(Task 1): In the forum post about two men, how large is the age gap between the writer and Tom?

^^^^^^^^

Like I said I totally am in love with two people.

So, well man #1, let's call him Jack.

Jack has been with me through a pregnancy where I lost my babies father. And he was there in the delivery room with my natural child birth. He loves my son to no end and he is an amazing Psudo daddy. My family LOVES him. He has had many different jobs in the past year jumping place to place never satisfied. He loves me to no end and takes care of me to the best of his means. But the huge down fall is he is the biggest bore I've ever had in the sheets. I mean I just lay there and want it to be over. I have tried everything to this day, I've read books browsed the Internet to try and bring out something in him. I have sat him down and told him my every fantasy and he just blah. Are sex life is the worst ever on the planet. Oh and he was living with my parents till we broke up a month ago.

 

So then there is guy #2, let's call him Tom.

Tom I met at work. He has met my son a few times and really is intent on me and him being serious. He also takes good care of me to the best of his means. He has a lot of responsibility and loves his animals, and his jeep. Now there is a big age gap between us. It's 20 years. But I am a very mature soul. His family adores me. I'm nervous about my family meeting him. And one very interesting factor in this is Tom has a arm that hangs and doesn't work and he has one leg and the other leg he doesn't have one from just above your knee down so he wears a prosthetic leg. But our sex life is a absolute blast he is so much fun! He is the freaky kinky Mandingo I've dreamed about. Like every fantasy made when we're together.

 

 

My family's opinion matters to me and they don't seem to care for #2 because of his disability and introducing my son to someone new. Also guy #1 is much cuter in person. They both love me so uncontrollably much

Edited by Jewel_cupcakes
Posted

From what you stated it seems you'd be more compatible with guy #2, but your family doesn't think so. And you said their opinion matters to you. With guy #1 if everything is great except your sex life is absolutely horrible, than it possibly won't last long term unless sex won't be as important to you as you get older. And you said you two broke up a month ago...... Confused on why you'd want to be with him after breaking up with him in the first place. What makes you think it'll work out a second time?

  • Author
Posted
From what you stated it seems you'd be more compatible with guy #2, but your family doesn't think so. And you said their opinion matters to you. With guy #1 if everything is great except your sex life is absolutely horrible, than it possibly won't last long term unless sex won't be as important to you as you get older. And you said you two broke up a month ago...... Confused on why you'd want to be with him after breaking up with him in the first place. What makes you think it'll work out a second time?

^^^^^^^^

(Task 2): Please edit the records from the line containing "How do I perform: Open" down to the line containing "Image resolution: width=996", swapping every "Instruction" for "Command" and keeping everything else the same. Return only those lines.

(Given data):
^^^^^^^^

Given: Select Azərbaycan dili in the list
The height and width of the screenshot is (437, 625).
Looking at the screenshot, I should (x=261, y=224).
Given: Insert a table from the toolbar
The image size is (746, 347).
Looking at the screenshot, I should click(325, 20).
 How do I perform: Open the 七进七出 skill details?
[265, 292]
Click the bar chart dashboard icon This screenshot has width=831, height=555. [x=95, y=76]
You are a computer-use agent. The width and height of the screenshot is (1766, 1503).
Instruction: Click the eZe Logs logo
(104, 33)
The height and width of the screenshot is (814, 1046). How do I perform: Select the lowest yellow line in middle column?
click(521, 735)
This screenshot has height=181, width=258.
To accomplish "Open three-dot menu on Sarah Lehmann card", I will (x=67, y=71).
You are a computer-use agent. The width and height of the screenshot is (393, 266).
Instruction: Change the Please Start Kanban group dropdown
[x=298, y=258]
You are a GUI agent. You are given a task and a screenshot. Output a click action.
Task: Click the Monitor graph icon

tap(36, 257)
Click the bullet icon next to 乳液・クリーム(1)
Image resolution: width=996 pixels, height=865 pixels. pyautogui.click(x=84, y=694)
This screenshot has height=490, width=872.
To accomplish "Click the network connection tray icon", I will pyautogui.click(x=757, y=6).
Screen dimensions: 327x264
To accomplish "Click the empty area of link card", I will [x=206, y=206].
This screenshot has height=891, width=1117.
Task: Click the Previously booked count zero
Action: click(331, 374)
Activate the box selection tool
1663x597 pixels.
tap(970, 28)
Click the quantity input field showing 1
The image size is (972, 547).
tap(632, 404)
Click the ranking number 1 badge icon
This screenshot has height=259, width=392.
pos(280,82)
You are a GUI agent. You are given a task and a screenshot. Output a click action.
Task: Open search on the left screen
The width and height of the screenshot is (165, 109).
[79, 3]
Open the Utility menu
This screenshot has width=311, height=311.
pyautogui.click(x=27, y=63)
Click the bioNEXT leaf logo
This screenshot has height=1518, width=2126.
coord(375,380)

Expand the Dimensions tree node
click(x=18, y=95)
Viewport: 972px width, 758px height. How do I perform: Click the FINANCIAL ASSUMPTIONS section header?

^^^^^^^^

(Worked answer 1): 20 years.

(Worked answer 2):
 How do I perform: Open the 七进七出 skill details?
[265, 292]
Click the bar chart dashboard icon This screenshot has width=831, height=555. [x=95, y=76]
You are a computer-use agent. The width and height of the screenshot is (1766, 1503).
Command: Click the eZe Logs logo
(104, 33)
The height and width of the screenshot is (814, 1046). How do I perform: Select the lowest yellow line in middle column?
click(521, 735)
This screenshot has height=181, width=258.
To accomplish "Open three-dot menu on Sarah Lehmann card", I will (x=67, y=71).
You are a computer-use agent. The width and height of the screenshot is (393, 266).
Command: Change the Please Start Kanban group dropdown
[x=298, y=258]
You are a GUI agent. You are given a task and a screenshot. Output a click action.
Task: Click the Monitor graph icon

tap(36, 257)
Click the bullet icon next to 乳液・クリーム(1)
Image resolution: width=996 pixels, height=865 pixels. pyautogui.click(x=84, y=694)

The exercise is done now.